Table 11 Summary of the results and discussion.

From: A practical evaluation of AutoML tools for binary, multiclass, and multilabel classification

Scenario

Key findings

Challenges

Recommendations

Binary

Advanced HPO approaches yielded top performance but required more time. Some faster frameworks or minimal pipelines struggled on complex or missing data and occasionally failed on certain tasks

Rigid preprocessing and insufficient handling of missing data or class imbalance limited performance and led to failures.

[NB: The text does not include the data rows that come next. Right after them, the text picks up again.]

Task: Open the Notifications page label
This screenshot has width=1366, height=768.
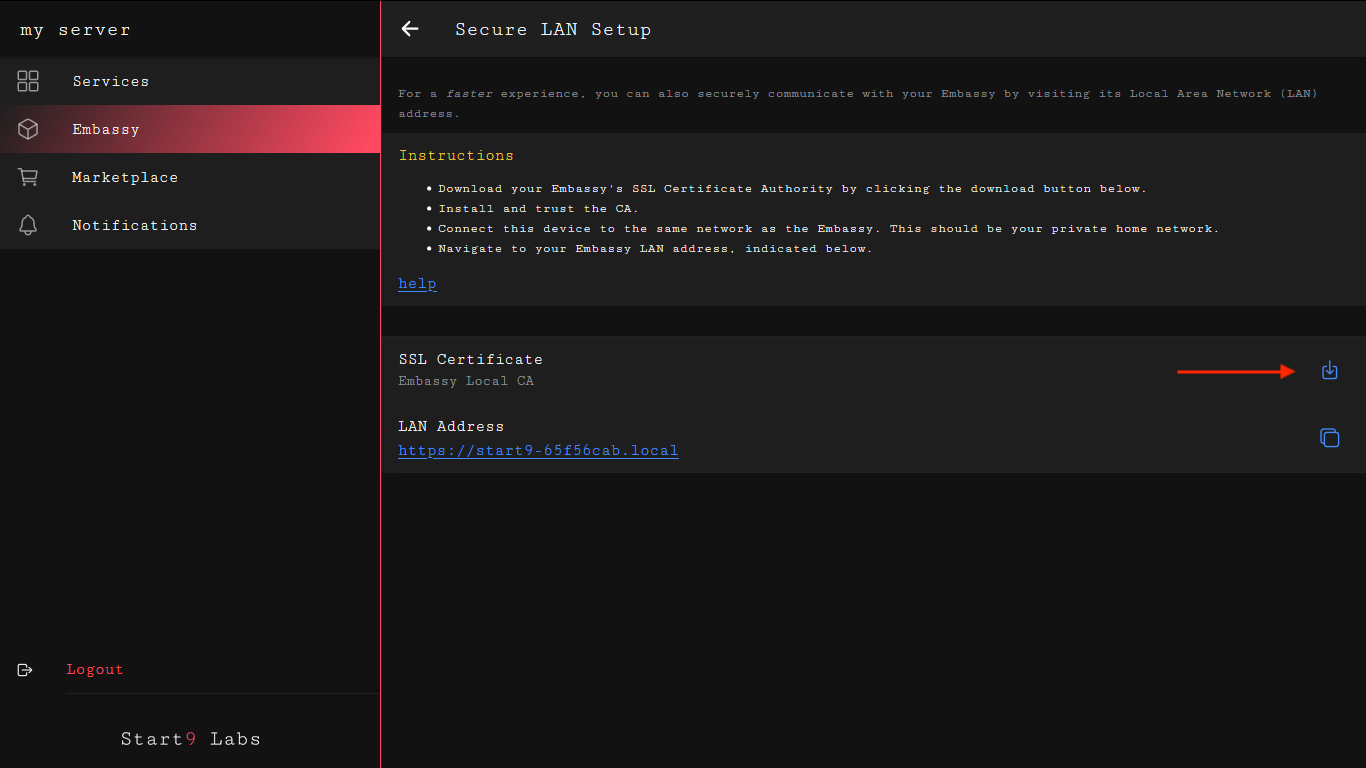Action: (134, 225)
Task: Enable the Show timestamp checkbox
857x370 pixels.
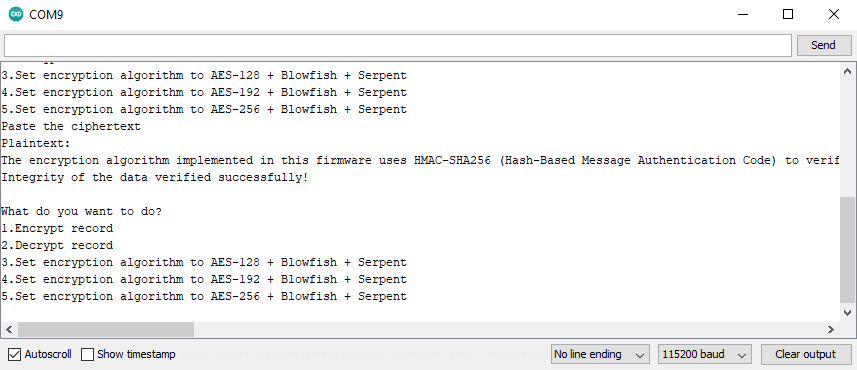Action: [x=87, y=354]
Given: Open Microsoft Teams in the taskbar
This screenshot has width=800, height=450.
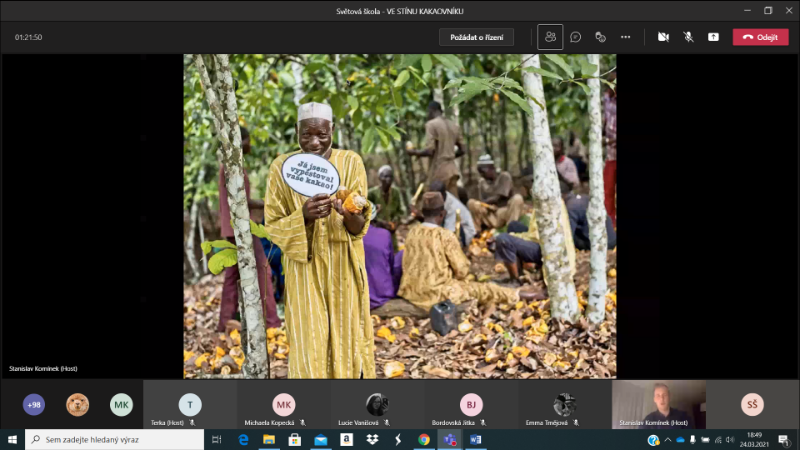Looking at the screenshot, I should (x=449, y=439).
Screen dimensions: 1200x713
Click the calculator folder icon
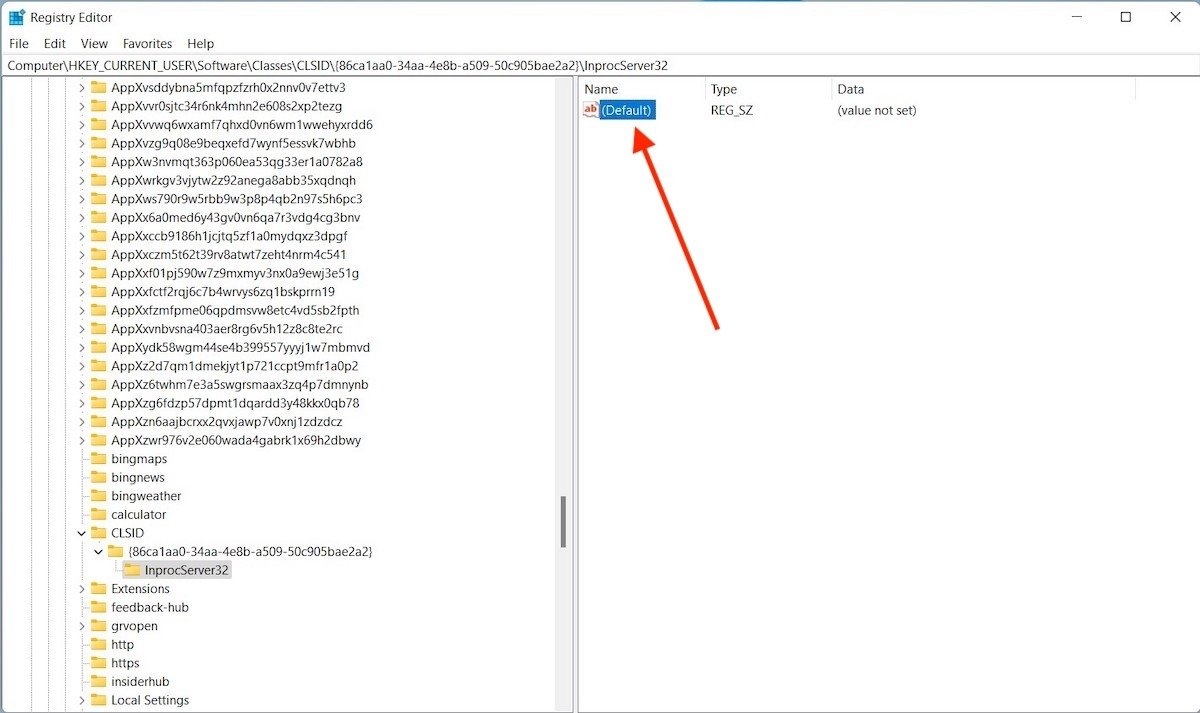(x=100, y=514)

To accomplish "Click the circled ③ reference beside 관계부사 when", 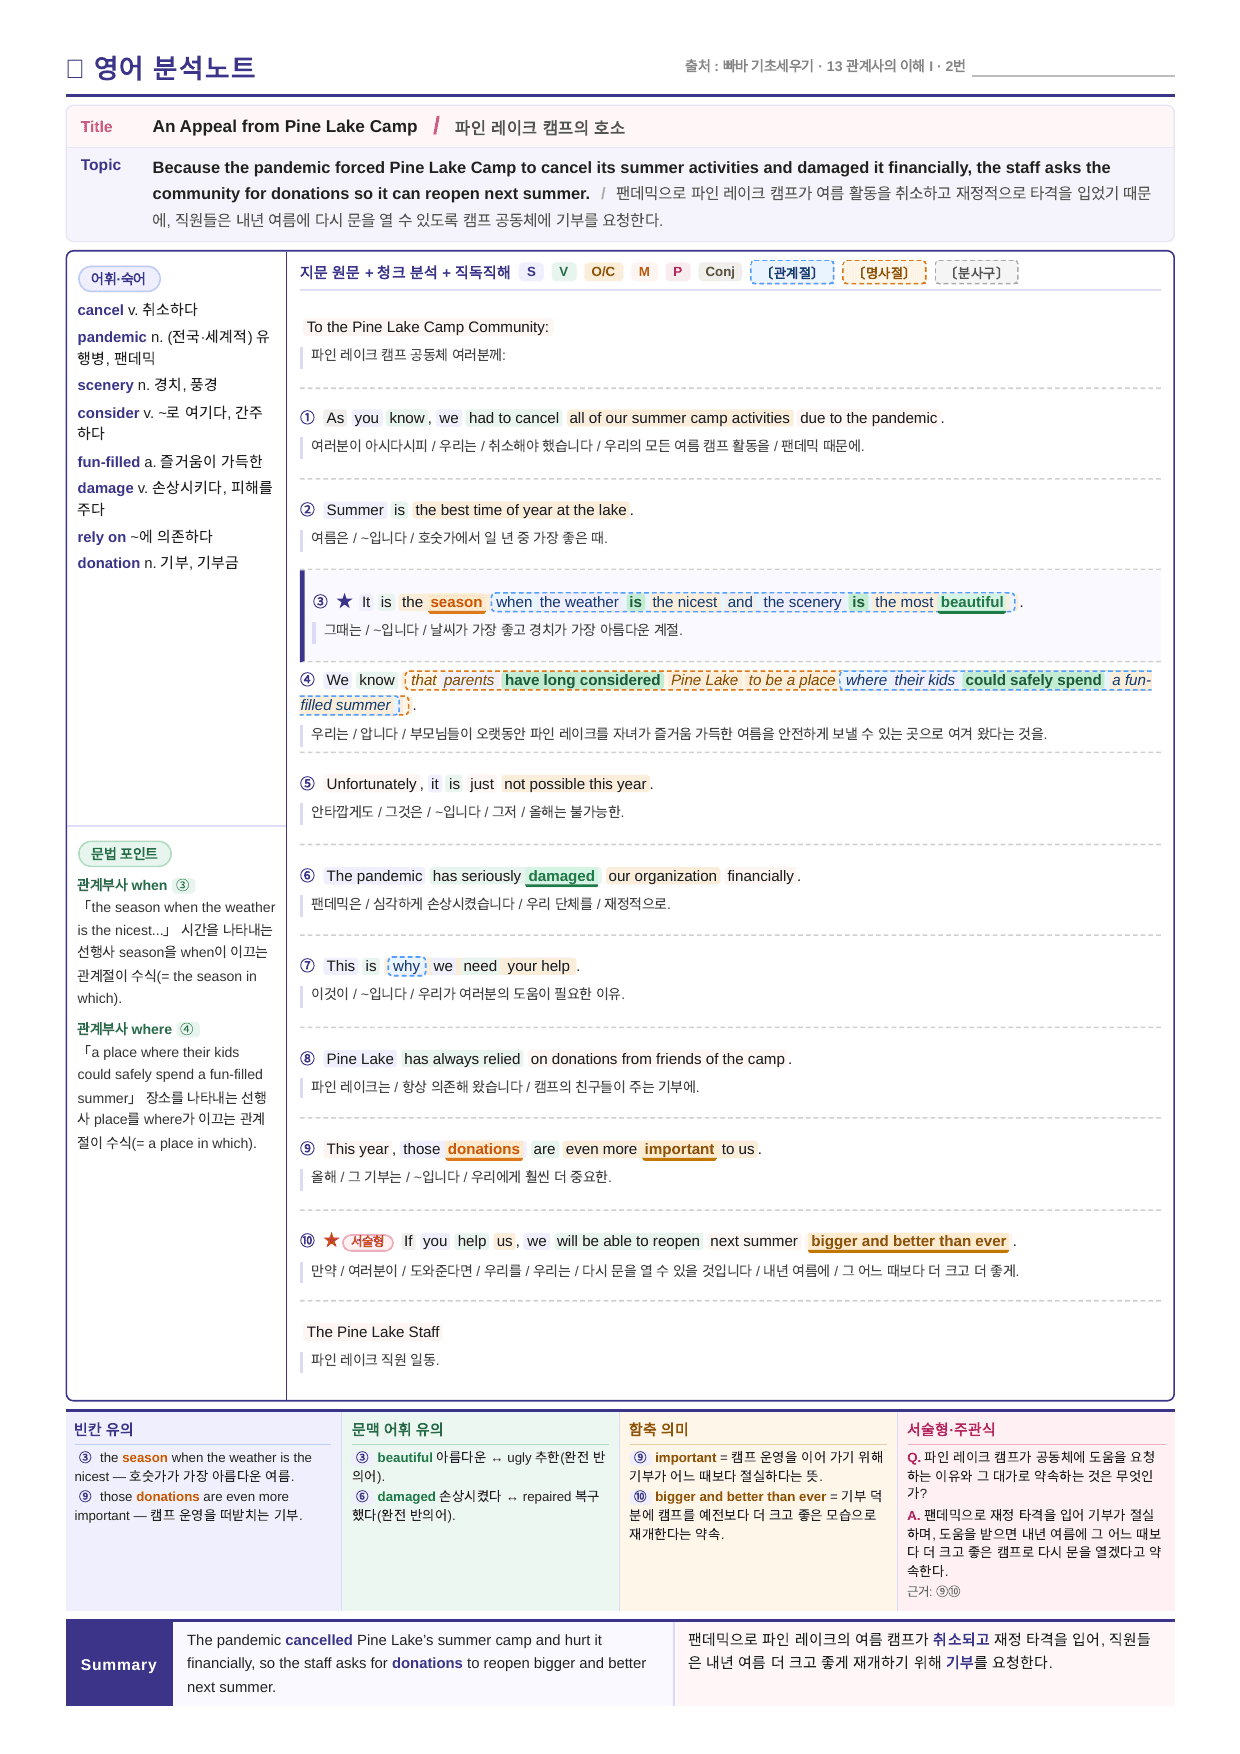I will [x=182, y=885].
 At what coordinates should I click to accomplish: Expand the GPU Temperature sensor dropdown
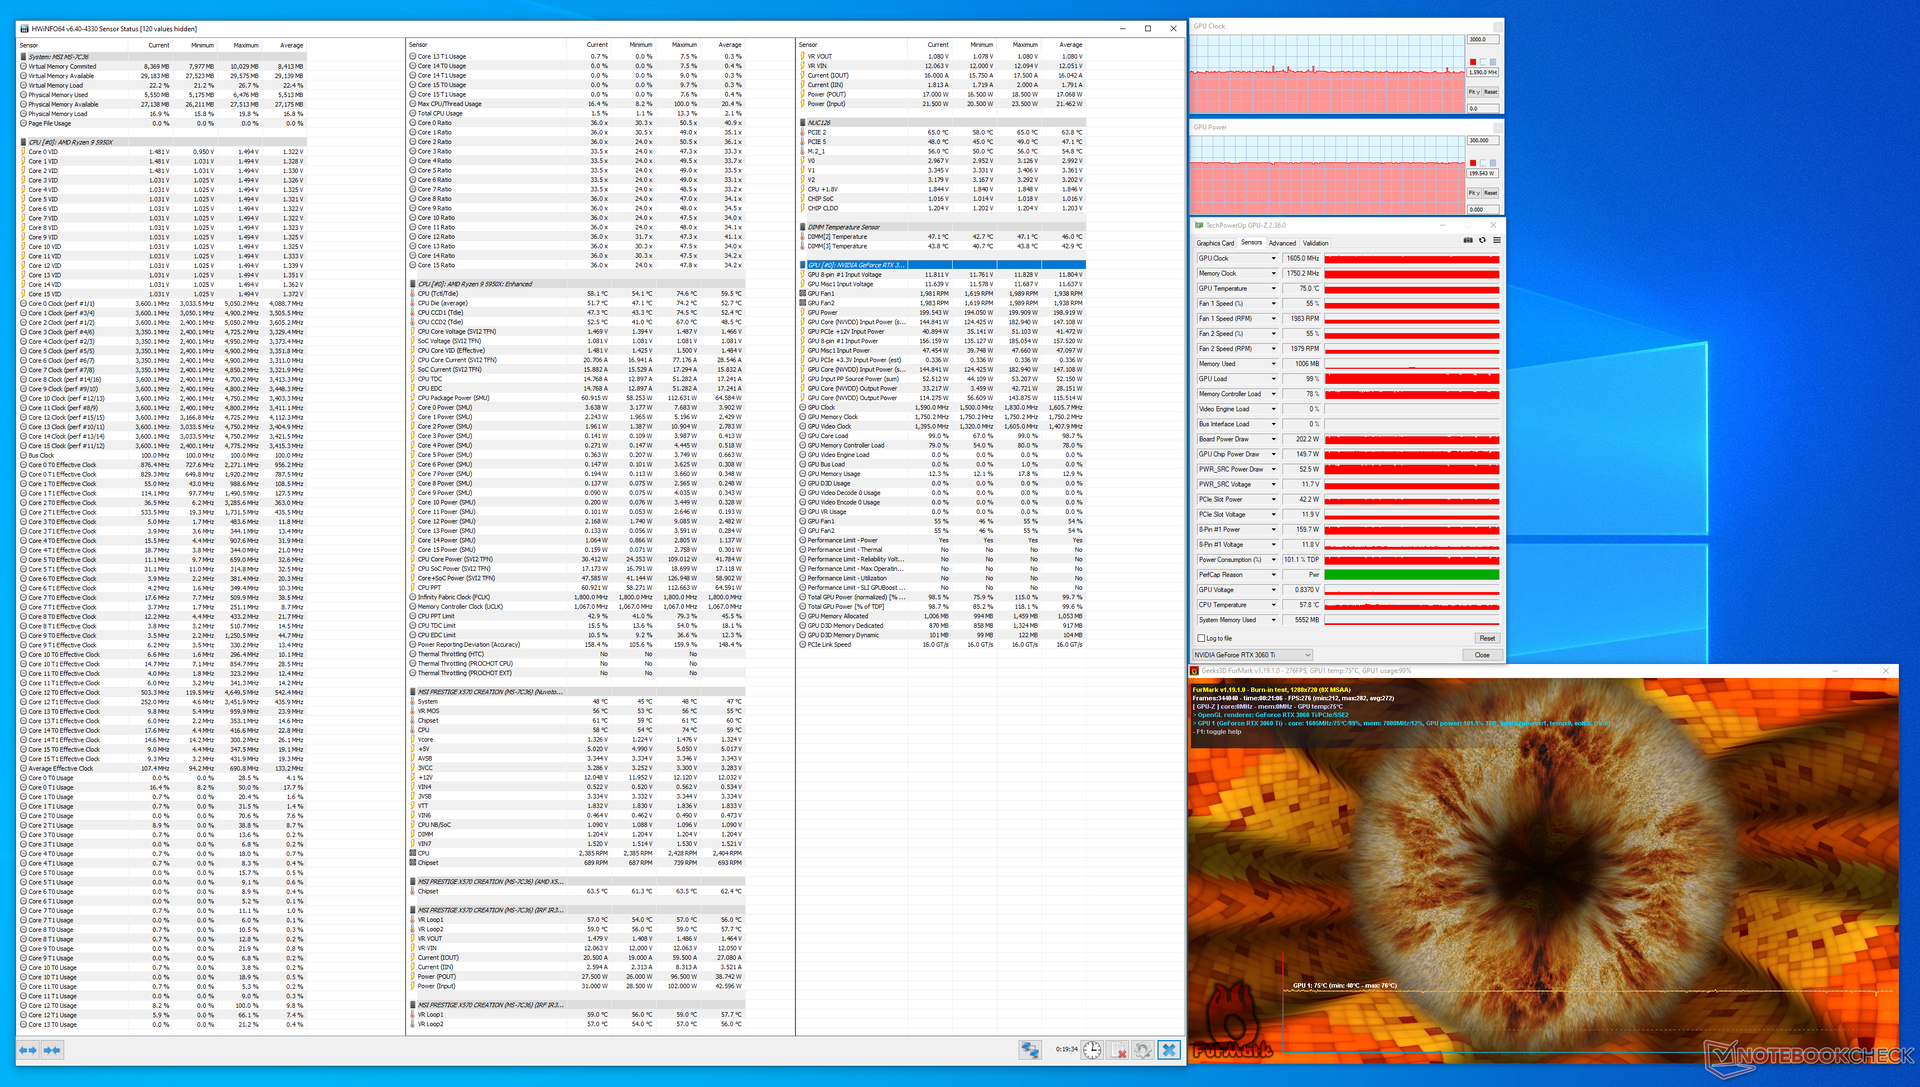pyautogui.click(x=1273, y=289)
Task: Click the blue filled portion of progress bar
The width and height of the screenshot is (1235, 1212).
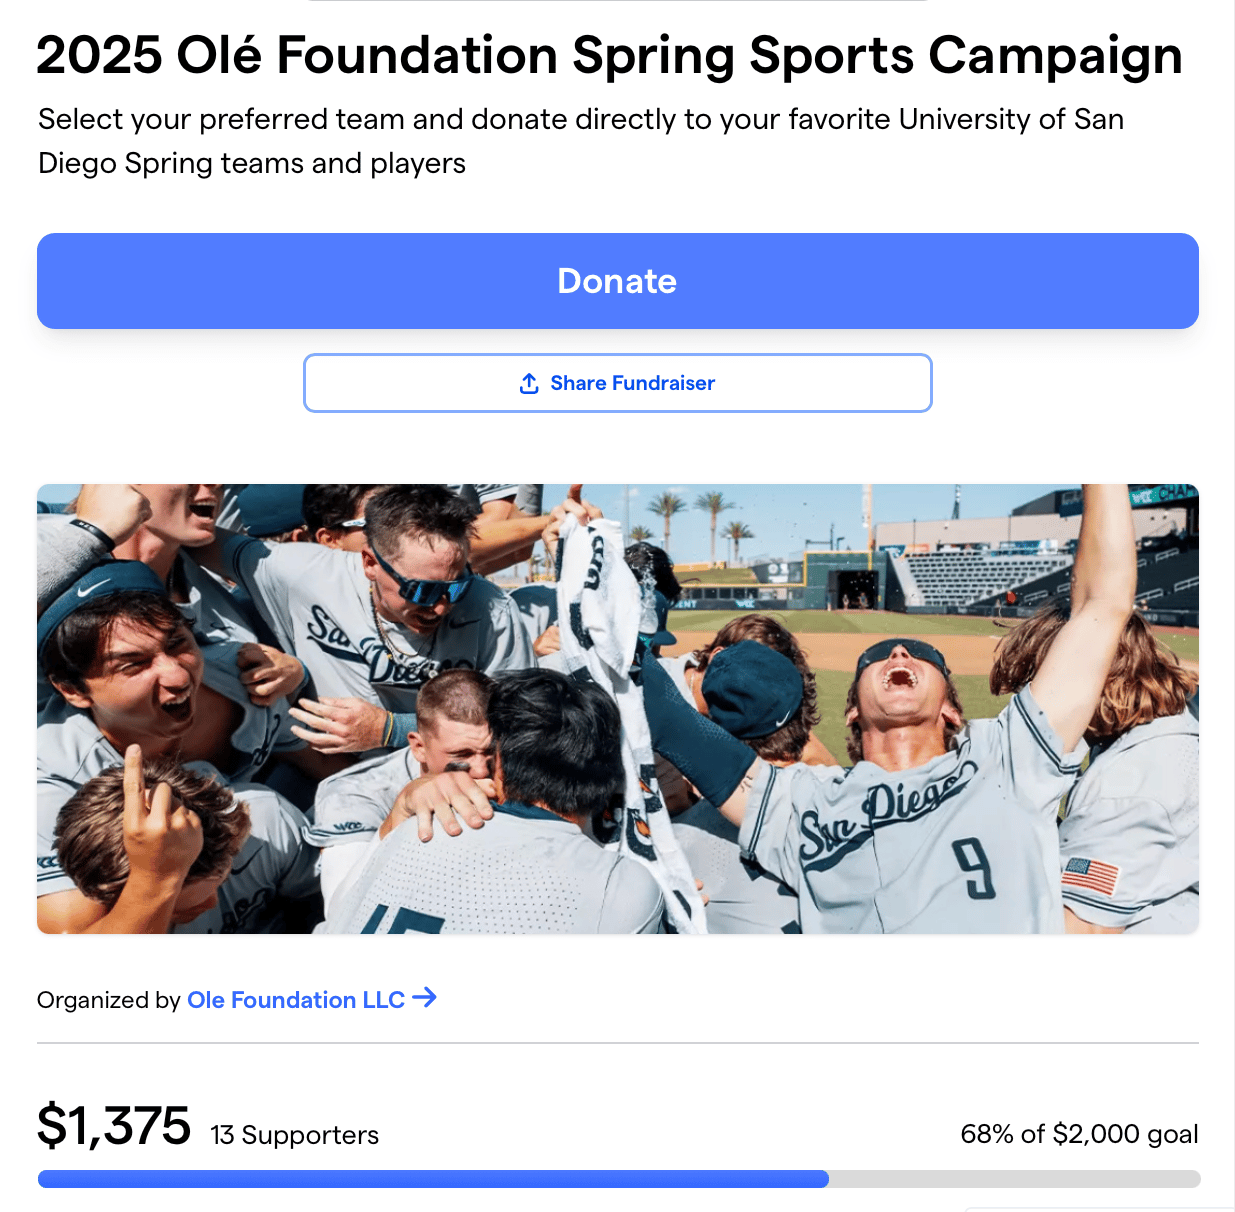Action: tap(433, 1179)
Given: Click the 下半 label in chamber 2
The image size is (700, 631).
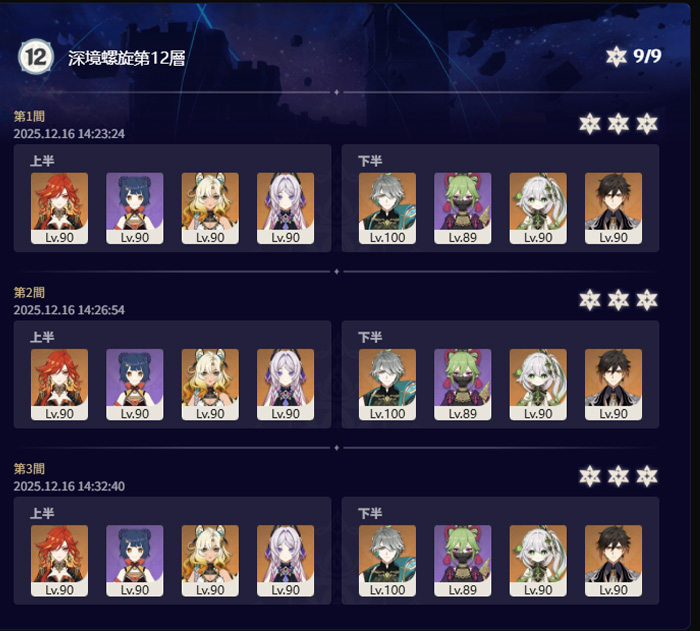Looking at the screenshot, I should (370, 337).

Adopt robust data encoding, improve imbalance mitigation, and enable adaptive model selection to address diverse complexities and avoid execution errors

Multiclass

A few frameworks consistently achieved strong results, while others showed unexpected drops on simpler data. No framework failed to run, though performance variability was substantial

Maintaining stable accuracy across varied distributions was difficult, and certain frameworks always used the full-time budget or saw large accuracy swings despite quick runs.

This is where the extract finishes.